Sugerencias: Policía Antinarcóticos frustra envío de seis kilos de cocaína a Europa desde el aeropuerto de Cartagena
La estructura actual del crimen en el país funciona como una red compuesta por múltiples grupos con distintas capacidades. En un primer nivel, estructuras como el Clan del Golfo y las disidencias combinan control territorial, capacidad militar y funciones de gobernanza local. En un segundo nivel operan grupos con influencia subregional, como La Cordillera en el Eje Cafetero, enfocados en la violencia y el control de mercados. En el último nivel se ubican bandas barriales que controlan el microtráfico y prestan servicios a organizaciones más grandes.
Estas organizaciones poseen una notable capacidad de «reciclaje criminal», pues reclutan con facilidad a integrantes de otros grupos armados, lo que les permite recomponerse rápidamente tras la captura de sus líderes. Su control territorial no es homogéneo: va desde bandas dedicadas al hurto hasta organizaciones como el Clan del Golfo en Urabá, que establecen gobiernos paralelos, regulan la vida cotidiana, administran justicia y cobran tributos.
A diferencia de los carteles mexicanos o las mafias europeas, estos grupos no buscan el control total de los mercados, sino que operan como empresas especializadas en eslabones específicos, como el cultivo o el procesamiento. Esto los llevó a diversificar sus rentas con la extorsión, el sicariato o la minería ilegal de oro. Su rol cambió de controlar la distribución internacional a ser principalmente proveedores, perdiendo protagonismo en el mercado global.

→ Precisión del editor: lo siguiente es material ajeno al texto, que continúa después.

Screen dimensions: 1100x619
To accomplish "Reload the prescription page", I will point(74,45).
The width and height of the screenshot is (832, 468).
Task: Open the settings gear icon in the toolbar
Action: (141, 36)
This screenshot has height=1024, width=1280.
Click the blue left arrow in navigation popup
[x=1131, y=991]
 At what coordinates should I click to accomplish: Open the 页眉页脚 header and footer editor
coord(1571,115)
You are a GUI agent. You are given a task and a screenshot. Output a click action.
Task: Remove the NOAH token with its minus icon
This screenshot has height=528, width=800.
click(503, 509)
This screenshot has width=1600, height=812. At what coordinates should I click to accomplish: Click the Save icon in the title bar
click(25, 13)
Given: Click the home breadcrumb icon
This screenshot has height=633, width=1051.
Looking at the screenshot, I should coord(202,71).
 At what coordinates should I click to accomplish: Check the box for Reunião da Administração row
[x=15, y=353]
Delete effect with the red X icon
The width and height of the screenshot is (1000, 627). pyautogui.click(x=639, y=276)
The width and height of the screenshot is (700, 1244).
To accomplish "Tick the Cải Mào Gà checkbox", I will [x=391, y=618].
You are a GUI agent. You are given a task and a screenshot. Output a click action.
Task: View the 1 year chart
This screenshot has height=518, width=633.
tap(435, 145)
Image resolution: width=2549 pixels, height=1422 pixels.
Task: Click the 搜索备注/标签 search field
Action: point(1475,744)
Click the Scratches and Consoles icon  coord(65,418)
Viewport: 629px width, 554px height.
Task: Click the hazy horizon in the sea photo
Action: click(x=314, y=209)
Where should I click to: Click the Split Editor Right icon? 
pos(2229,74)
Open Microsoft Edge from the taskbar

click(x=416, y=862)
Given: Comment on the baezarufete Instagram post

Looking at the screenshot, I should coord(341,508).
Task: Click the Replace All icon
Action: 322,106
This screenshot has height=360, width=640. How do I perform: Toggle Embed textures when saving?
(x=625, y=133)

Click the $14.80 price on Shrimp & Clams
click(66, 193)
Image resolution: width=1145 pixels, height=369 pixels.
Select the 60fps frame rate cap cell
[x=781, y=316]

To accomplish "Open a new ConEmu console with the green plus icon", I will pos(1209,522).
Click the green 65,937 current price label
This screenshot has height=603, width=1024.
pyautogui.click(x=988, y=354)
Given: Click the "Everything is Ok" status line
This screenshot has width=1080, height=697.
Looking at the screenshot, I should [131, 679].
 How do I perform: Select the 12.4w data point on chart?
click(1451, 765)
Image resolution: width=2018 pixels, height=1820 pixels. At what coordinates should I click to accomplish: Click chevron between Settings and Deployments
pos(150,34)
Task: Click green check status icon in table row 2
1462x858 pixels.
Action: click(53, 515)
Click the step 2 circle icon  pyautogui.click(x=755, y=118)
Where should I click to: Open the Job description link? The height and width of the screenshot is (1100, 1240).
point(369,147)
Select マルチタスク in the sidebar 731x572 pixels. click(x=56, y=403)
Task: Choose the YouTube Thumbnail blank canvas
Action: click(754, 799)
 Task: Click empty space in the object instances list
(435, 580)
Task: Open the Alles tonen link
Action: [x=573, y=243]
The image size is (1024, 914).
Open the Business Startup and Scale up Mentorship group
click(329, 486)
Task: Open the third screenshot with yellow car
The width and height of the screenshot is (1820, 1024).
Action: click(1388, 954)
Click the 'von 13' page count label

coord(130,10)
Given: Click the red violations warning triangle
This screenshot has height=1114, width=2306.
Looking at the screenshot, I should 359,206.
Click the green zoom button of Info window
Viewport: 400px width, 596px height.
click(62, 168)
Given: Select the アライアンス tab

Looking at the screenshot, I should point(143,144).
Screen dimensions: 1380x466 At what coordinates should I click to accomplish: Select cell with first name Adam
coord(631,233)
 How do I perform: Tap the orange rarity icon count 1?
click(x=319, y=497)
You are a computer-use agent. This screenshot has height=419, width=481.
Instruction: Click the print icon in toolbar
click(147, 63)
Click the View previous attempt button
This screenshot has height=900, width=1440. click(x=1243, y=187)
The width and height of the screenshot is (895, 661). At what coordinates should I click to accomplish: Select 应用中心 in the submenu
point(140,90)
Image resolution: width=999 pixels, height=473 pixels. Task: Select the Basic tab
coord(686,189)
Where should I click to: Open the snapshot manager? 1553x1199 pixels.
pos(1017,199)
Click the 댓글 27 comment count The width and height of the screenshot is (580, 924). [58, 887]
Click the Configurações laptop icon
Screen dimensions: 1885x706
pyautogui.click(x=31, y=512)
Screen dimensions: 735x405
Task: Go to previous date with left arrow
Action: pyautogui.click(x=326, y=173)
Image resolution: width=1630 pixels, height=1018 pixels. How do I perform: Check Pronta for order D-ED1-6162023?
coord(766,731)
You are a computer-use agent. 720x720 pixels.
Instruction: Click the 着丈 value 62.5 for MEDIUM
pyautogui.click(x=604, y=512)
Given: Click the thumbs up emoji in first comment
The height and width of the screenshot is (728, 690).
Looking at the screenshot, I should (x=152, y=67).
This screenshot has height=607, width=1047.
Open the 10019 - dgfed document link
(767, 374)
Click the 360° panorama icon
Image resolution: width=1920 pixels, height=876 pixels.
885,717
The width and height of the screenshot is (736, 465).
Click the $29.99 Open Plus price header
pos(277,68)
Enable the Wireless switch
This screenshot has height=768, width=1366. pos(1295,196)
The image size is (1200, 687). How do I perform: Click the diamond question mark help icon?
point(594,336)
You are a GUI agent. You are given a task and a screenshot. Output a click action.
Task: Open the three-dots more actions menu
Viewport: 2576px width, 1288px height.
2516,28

Además, los expertos señalaron que estas estructuras han “domesticado” la violencia para no atraer la atención de las autoridades. En lugar de atacar abiertamente a la Fuerza Pública, la usan para controlar mercados y comunidades a través de amenazas, confinamientos y desplazamientos forzados, mecanismos más difíciles de medir. Su relación con el Estado también mutó: ya no lo ven como un obstáculo, sino como un instrumento funcional a sus intereses a través de la corrupción y la cooptación.
Durante cinco décadas, el Estado colombiano implementó diversas estrategias contra el crimen, enfocadas en la lucha contra el narcotráfico mediante operativos militares, policiales y mecanismos de sometimiento. Sin embargo, el informe concluyó que la capacidad de adaptación del crimen organizado contrasta con la rigidez institucional para modificar sus estrategias con la misma agilidad.
Esta dificultad responde a la falta de articulación interinstitucional y a una concentración en acciones reactivas que no atacan los problemas estructurales asociados a la criminalidad. La FIP insistió en que para que las estrategias sean efectivas deben abordar el problema desde una perspectiva multidimensional, que combine la represión con el fortalecimiento institucional, la reducción de la corrupción y el desarrollo de alternativas socioeconómicas para las comunidades afectadas.
Para ello, el análisis propuso una serie de ideas clave, como revisar el marco normativo de sometimiento a la justicia para hacerlo más funcional y atacar sistemáticamente la corrupción. También recomendó ajustar la arquitectura institucional para que sea más flexible, mejorar la caracterización del fenómeno y modificar los indicadores de éxito para que no solo midan resultados operativos, sino la desarticulación de redes y la afectación a sus finanzas.
Finalmente, sugirió priorizar casos de macrocriminalidad, fortalecer las capacidades locales con diagnósticos microterritoriales, generar información pública y confiable, reformar el sistema penitenciario para que las cárceles dejen de ser centros de operaciones y abordar el reciclaje criminal con una mayor articulación entre las políticas de reincorporación, inteligencia y judicialización.